Film

‘Bumi Itu Bulat’ Bersatu dalam Perbedaan, Tayang Perdana 11 April

Perbedaan itu ibarat rujak, yang terdiri berbagai buah dengan perbedaan rasa yang menyegarkan.

JAKARTA, DIFANEWS.com — Pemilihan Presiden 2019-2024 yang hanya diikuti dua kandidat, #01 dan #02, memunculkan perbedaan yang bersilangan, antara merah dan putih, akhlak mulia dan budi luhur, nasionalis dan islamis.

Pemahaman yang hitam-putih membuat masing-masing pendukung saling serang hingga menimbulkan ancaman disintegrasi-intoleransi. Padalah Indonesia memiliki dasar negara, Pancasila, yang digagas oleh pendiri bangsa untuk mempersatukan perbedaaan yang ada di masyarakat di seluruh Nusantara.

Begitu pun perbedaan pemikiran bahwa Bumi itu Datar atau Bumi itu Bulat’, menjadi perdebatan sengit. Masing-masing mempertahankan pendapat, bagi yang meyakini teori Bumi itu Datar membuat jarak kepada pihak yang bersebrangan.

Film ‘Bumi Itu Bulat’ yang mulai ditayangkan 11 April, sepekan sebelum Pemilihan Presiden 17 April 2019 akan menjadi penyejuk dari kegaduhan perhelatan pesta demokrasi per lima tahunan ini.

Robert Ronny selaku inisiator, penulis cerita, dan produser mengatakan alasan membuat film ini, “Saya tumbuh dewasa di lingkungan yang sangat menjemuk, dimana Bhineka Tunggal Ika bukanlah slogan kosong tapi kenyataan kehidupan sehari-hari. Saya merasa resah karena beberapa tahun terakhir ini, intoleransi meningkat dan perbedaan yang ada untuk membeci dan menimbulkan konflik.”

Dalam film ‘Bumi Itu Bulat’ perbedaan itu ibarat rujak, yang terdiri berbagai buah dengan perbedaan rasa yang menyegarkan. Group musik acapella yang bernama Rujak Acapella digagas Rahabi (Rayn Wijaya) mengajak teman-teman berlatar belakang berbeda. Hitu (Aldy Rialdy) muslim dari Ambon yang bercita-cita menjadi Banser (Barisan Ansor Serbaguna Nahdlatul Ulama), Markus (Kenny Austin) seorang keturunan Tionghoa Kristen, Sayid (Qausar Harta Yudana) seorang muslim Muhammadiyah yang ingin menjadi novelis dan Tiara (Rania Putrisari) seorang gadis yang mencintai Rahabi.

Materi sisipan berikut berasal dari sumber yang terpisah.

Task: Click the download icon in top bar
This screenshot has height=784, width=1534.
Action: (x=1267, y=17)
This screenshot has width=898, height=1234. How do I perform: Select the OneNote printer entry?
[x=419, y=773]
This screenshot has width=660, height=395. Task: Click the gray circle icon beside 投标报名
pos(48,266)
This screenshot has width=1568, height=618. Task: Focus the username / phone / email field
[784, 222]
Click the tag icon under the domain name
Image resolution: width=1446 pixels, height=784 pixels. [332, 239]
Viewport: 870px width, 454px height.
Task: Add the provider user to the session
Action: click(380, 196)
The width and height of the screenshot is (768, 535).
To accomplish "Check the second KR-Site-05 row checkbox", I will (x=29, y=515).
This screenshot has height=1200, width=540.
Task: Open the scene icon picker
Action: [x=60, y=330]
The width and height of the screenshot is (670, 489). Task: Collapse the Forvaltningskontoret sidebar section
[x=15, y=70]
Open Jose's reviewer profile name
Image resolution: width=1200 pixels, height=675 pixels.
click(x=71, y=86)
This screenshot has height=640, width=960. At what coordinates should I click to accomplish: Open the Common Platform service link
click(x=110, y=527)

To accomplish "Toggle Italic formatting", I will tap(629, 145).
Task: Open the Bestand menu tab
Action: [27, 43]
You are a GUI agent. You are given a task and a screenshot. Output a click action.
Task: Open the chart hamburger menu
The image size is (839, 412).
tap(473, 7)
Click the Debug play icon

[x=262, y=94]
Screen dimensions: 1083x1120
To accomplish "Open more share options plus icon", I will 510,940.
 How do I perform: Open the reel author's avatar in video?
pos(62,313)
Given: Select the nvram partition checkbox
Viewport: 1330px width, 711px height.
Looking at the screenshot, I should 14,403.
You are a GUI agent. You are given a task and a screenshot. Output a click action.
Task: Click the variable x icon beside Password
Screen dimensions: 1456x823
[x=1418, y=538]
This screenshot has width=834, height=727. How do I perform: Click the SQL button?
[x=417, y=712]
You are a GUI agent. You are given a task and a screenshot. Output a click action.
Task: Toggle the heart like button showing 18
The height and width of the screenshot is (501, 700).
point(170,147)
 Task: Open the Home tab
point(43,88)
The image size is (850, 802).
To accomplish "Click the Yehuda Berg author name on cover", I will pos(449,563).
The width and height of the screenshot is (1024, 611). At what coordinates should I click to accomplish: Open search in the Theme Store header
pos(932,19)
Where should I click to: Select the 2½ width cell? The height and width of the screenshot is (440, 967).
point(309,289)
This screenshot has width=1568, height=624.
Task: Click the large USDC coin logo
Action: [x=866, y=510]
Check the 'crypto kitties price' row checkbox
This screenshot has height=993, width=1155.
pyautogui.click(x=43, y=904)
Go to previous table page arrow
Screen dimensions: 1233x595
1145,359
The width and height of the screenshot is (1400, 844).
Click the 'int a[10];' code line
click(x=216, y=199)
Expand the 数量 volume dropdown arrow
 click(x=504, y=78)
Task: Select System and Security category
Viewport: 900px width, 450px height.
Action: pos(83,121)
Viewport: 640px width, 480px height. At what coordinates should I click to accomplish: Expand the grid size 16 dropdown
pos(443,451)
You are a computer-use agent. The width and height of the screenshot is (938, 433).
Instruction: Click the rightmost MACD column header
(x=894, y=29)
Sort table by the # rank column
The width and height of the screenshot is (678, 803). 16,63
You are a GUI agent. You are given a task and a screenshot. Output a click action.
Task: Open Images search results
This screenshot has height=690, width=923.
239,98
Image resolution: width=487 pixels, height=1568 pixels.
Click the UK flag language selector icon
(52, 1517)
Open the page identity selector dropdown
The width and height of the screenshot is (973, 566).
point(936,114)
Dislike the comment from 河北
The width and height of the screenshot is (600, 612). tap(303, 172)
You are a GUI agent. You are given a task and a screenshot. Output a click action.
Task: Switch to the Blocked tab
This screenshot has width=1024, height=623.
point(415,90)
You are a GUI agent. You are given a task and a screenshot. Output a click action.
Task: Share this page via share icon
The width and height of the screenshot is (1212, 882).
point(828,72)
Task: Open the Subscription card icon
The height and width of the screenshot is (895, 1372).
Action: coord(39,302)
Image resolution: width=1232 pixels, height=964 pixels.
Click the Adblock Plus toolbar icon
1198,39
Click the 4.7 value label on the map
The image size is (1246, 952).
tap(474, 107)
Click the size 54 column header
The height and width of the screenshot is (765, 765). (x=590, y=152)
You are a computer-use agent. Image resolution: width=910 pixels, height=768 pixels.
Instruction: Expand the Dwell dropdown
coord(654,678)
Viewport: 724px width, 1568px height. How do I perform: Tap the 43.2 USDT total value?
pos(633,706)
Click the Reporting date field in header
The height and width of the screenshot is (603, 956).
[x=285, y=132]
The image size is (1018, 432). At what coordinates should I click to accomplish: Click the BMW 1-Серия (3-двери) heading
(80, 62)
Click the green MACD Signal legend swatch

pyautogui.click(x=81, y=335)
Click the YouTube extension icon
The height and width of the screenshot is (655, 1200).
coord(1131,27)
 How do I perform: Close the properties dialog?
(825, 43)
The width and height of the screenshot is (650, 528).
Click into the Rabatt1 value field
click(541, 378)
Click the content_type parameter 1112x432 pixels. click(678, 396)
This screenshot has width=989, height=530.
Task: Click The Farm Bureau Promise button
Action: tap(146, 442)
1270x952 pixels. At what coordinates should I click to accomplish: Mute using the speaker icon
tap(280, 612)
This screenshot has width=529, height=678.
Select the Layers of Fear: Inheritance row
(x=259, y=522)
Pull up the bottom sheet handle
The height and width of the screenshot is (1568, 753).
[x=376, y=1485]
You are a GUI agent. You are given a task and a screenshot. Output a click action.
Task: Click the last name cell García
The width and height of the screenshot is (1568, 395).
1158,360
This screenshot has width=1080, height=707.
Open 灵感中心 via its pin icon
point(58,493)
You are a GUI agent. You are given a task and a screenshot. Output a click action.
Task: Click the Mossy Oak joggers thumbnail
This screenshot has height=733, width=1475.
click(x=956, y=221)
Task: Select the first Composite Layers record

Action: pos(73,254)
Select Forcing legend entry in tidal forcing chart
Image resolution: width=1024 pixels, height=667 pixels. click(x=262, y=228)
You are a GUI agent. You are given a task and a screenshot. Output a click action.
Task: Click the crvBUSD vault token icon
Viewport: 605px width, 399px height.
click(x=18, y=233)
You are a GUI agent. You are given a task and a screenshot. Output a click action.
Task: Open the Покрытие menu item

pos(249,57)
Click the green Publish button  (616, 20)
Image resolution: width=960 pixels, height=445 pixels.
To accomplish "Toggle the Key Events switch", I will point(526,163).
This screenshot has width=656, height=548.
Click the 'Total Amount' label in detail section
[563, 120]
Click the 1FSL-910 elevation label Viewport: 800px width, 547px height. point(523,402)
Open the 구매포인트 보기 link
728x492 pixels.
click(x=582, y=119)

Dari kelima anak milenial yang berambisi merilis album Acapella Rujak ini, cerita film ‘Bumi Itu Bulat’ mulai bergulir. Mereka datang menghibur anak-anak yang berada di kamp pengungsian, yang dibangun oleh GP Ansor. Konflik pun mulai terbangun, saat Rahabi melihat ayahnya, Syaiful (Mathias Muchus) sibuk mengurus organisasi milisi Islam, sehingga lupa bertanggung jawab terhadap anak-anak dan keluraganya. 

Grup musik Rujak Acapella terbuka untuk rekaman dan produser Aldi (Arie Kriting-Satriaddin Maharinga Djongki) meminta syarat agar Aisha (Febby Rastanty) yang mantan penyanyi terkenal dan sekarang sudah berhenti menyanyi, karena sudah hijrah, itu dimasukkan ke dalam group acapella.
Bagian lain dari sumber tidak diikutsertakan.